### EXERCISE AIM
Write out the records below word for word, beginning with the line that contains "Image resolution: width=896" and continuing through the last line of the records, and leave the pictures out of your answer.

### SUPPLIED MATERIAL

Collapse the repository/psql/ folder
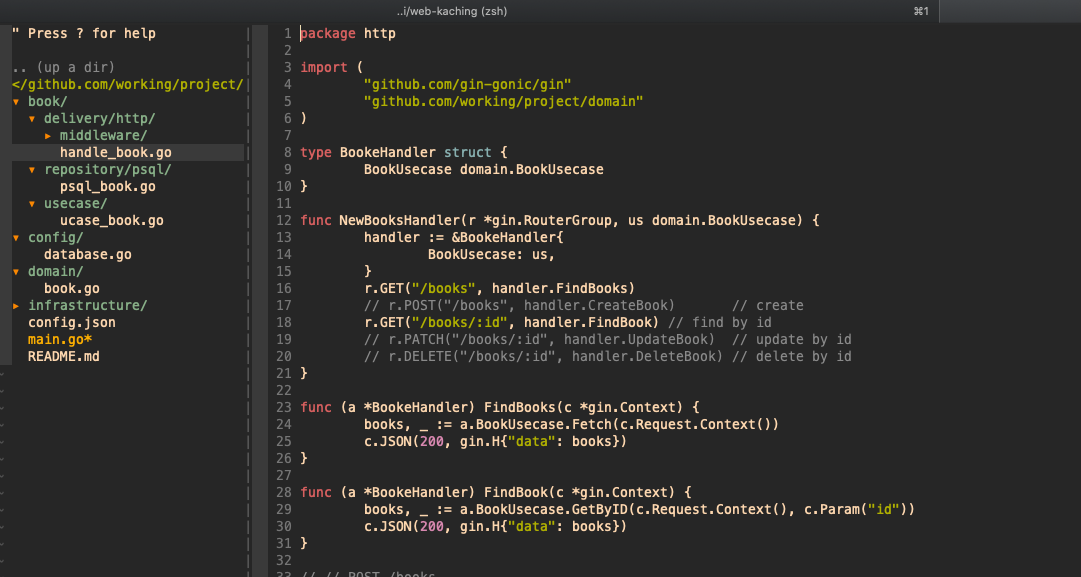Image resolution: width=1081 pixels, height=577 pixels. (x=78, y=169)
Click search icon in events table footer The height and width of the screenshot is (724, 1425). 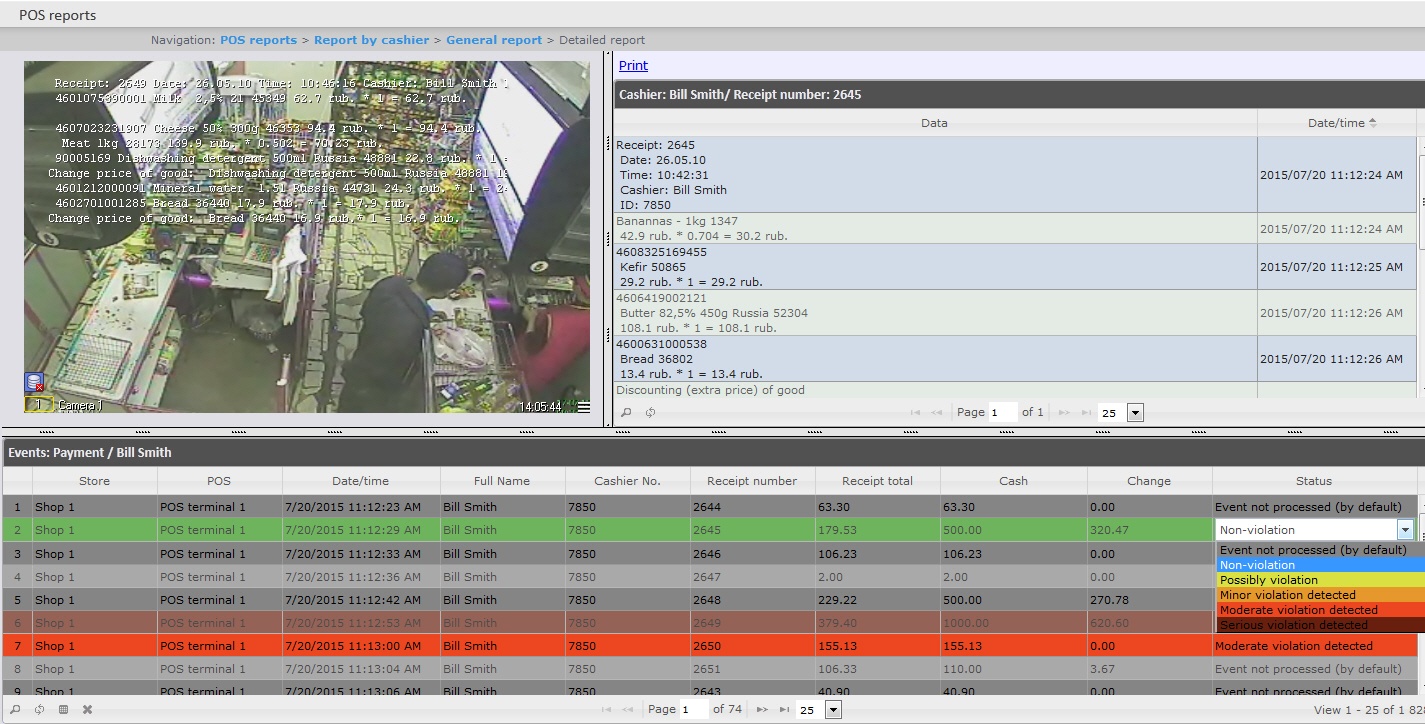[13, 709]
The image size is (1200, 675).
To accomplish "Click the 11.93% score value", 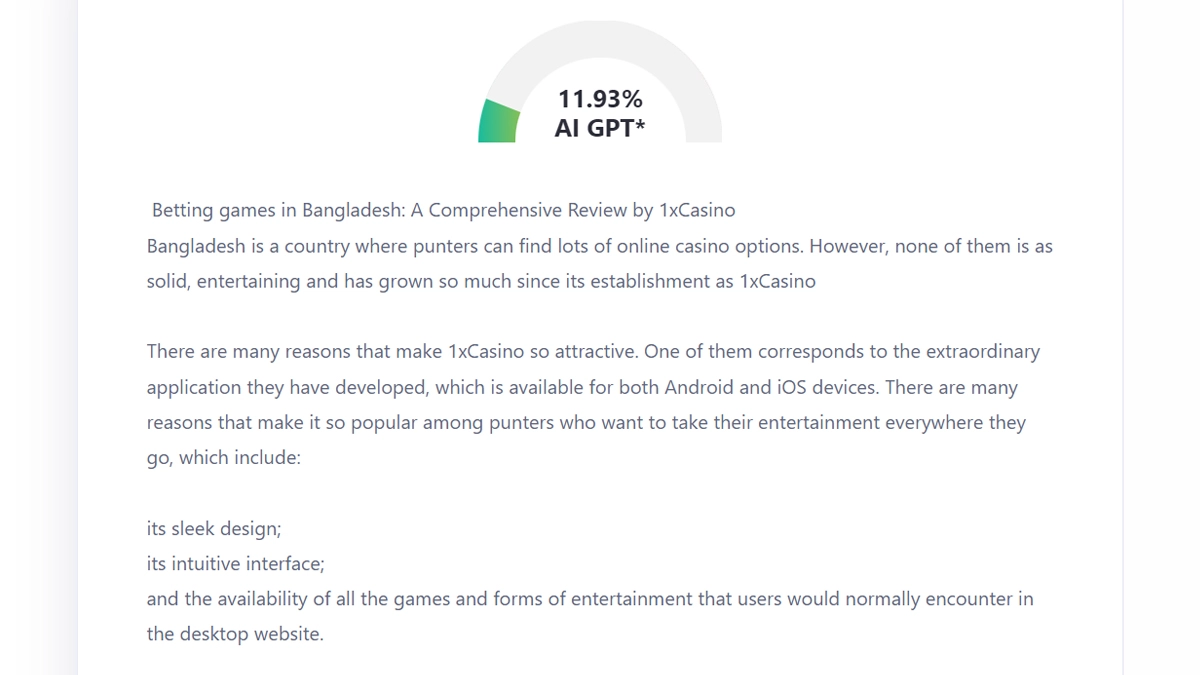I will 600,99.
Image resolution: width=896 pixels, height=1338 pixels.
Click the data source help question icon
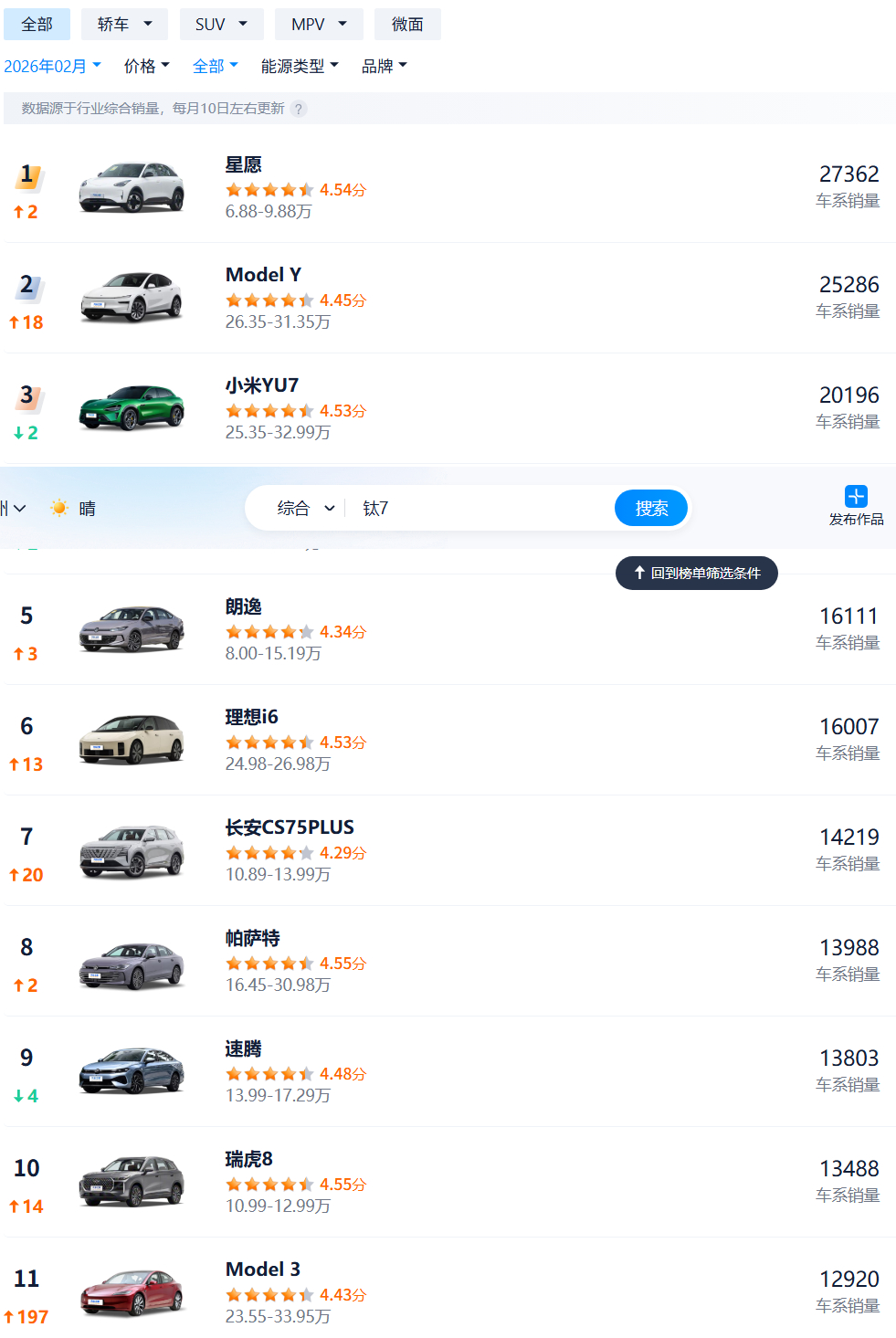(x=299, y=110)
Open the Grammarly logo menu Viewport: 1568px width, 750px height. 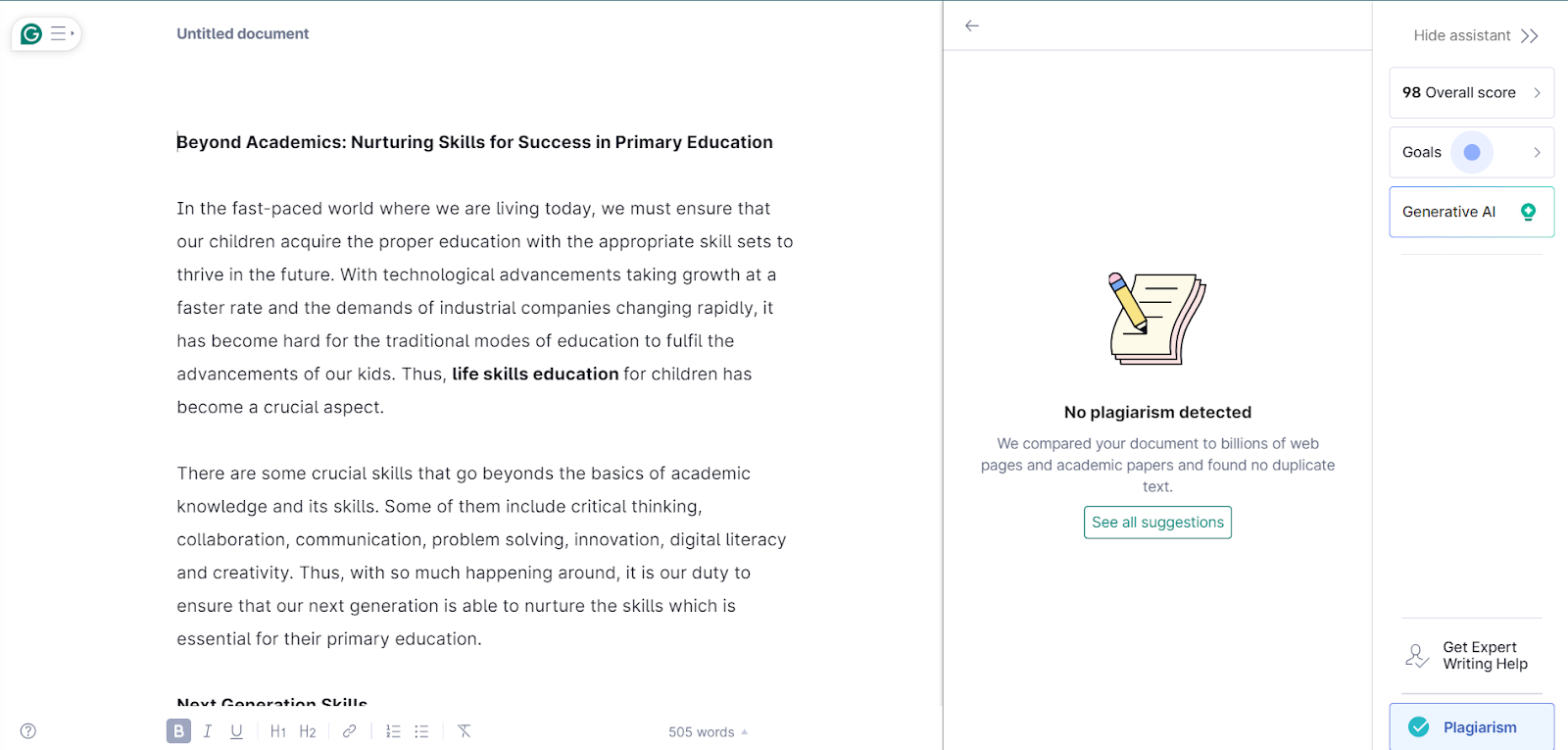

### WORKED ANSWER
Image resolution: width=896 pixels, height=1338 pixels.
Click the data source help question icon
(x=299, y=110)
Open the Grammarly logo menu Viewport: 1568px width, 750px height. 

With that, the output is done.